Goal of the exercise: Reproduce the entries below, swapping "perspective" for "view" and leaving everything else as it is. Omit the pictures from your version.

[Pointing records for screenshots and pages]
========
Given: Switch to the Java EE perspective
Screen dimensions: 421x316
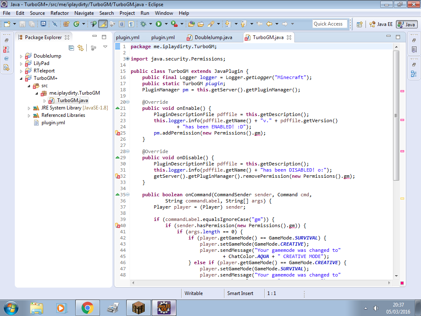Looking at the screenshot, I should (x=381, y=24).
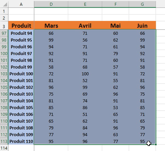Viewport: 165px width, 151px height.
Task: Select column G header
Action: click(x=142, y=4)
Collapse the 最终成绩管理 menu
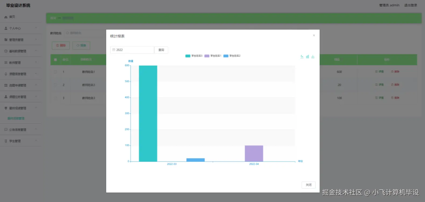This screenshot has height=202, width=425. click(x=21, y=108)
========
Final result:
Given: Switch to the Java EE view
Screen dimensions: 421x316
Looking at the screenshot, I should (x=381, y=24).
Viewport: 165px width, 151px height.
Task: Select column G header
Action: click(x=142, y=4)
Collapse the 最终成绩管理 menu
This screenshot has height=202, width=425. click(x=21, y=108)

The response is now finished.